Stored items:
BEGIN

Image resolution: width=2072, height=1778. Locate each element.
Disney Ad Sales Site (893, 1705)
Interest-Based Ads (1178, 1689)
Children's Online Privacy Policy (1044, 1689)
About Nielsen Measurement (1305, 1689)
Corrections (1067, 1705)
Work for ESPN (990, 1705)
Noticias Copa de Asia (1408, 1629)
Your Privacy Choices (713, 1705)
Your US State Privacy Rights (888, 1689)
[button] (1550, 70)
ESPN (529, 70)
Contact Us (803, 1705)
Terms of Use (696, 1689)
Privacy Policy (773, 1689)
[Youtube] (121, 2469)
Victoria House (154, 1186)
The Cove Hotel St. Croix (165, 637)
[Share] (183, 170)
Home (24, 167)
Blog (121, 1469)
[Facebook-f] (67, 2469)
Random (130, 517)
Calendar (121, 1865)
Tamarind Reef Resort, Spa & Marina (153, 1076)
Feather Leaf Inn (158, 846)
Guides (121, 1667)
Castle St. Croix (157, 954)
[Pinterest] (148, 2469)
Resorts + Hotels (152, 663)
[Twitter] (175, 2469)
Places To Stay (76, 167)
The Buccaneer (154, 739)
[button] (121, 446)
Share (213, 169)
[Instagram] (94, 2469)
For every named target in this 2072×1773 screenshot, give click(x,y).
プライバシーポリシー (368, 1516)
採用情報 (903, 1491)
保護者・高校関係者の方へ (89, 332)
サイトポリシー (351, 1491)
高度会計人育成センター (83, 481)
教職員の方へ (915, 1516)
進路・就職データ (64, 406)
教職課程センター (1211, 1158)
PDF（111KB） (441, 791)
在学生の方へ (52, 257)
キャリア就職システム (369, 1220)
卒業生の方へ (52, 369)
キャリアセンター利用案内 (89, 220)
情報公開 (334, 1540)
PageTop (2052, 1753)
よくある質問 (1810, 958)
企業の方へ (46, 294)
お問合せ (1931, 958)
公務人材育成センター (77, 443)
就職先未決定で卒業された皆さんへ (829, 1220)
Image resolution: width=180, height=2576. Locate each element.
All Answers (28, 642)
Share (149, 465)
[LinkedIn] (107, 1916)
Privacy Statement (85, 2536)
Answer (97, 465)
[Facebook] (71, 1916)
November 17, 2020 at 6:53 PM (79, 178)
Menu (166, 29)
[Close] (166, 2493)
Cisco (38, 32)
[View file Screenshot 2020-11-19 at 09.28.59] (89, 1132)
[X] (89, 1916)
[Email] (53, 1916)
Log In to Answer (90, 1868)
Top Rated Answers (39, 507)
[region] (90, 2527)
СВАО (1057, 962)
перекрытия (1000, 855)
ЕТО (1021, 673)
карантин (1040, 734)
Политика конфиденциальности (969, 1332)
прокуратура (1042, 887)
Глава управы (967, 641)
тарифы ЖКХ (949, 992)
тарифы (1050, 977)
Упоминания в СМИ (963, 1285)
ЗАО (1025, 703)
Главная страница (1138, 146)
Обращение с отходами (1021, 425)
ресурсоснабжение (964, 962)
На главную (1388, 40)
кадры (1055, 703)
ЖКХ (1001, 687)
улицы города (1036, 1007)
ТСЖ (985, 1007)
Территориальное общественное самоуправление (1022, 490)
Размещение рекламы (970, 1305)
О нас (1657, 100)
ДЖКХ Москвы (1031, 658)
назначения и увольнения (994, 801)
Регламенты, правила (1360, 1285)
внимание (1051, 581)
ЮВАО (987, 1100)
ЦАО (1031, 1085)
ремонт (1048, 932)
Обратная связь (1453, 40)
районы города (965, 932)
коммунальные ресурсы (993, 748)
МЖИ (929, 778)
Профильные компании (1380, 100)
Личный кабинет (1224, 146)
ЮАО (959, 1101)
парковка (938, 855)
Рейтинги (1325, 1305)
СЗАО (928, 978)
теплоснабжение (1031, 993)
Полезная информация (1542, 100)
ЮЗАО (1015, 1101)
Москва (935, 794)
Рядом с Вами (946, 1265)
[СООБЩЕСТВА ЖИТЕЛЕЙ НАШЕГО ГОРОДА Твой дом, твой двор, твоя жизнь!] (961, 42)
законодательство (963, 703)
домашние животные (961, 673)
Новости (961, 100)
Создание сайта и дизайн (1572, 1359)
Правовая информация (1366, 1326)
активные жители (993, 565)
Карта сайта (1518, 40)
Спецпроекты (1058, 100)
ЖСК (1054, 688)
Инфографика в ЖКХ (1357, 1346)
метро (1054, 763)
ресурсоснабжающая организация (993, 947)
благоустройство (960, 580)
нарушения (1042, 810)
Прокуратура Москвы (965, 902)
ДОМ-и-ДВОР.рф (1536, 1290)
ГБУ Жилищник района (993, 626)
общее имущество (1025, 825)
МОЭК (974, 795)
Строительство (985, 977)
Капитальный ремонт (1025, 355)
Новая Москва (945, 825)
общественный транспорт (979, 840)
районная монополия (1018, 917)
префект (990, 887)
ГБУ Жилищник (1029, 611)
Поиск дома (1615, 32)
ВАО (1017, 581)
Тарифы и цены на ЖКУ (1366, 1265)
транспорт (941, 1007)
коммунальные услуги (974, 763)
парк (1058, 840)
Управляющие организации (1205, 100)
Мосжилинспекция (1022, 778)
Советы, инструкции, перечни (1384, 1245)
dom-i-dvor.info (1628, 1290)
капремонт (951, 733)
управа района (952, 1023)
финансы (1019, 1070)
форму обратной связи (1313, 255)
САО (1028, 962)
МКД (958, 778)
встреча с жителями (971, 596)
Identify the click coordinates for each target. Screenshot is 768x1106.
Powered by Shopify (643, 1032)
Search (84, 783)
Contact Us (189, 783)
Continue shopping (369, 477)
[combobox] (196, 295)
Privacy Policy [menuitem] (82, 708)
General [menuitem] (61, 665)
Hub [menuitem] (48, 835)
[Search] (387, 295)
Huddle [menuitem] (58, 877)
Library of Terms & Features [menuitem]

END

* DIRECTIONS FOR THIS TASK: All lines above that include the word "сайта" should be located and copied.

* EXERCISE ANSWER:
Создание сайта и дизайн (1572, 1359)
Карта сайта (1518, 40)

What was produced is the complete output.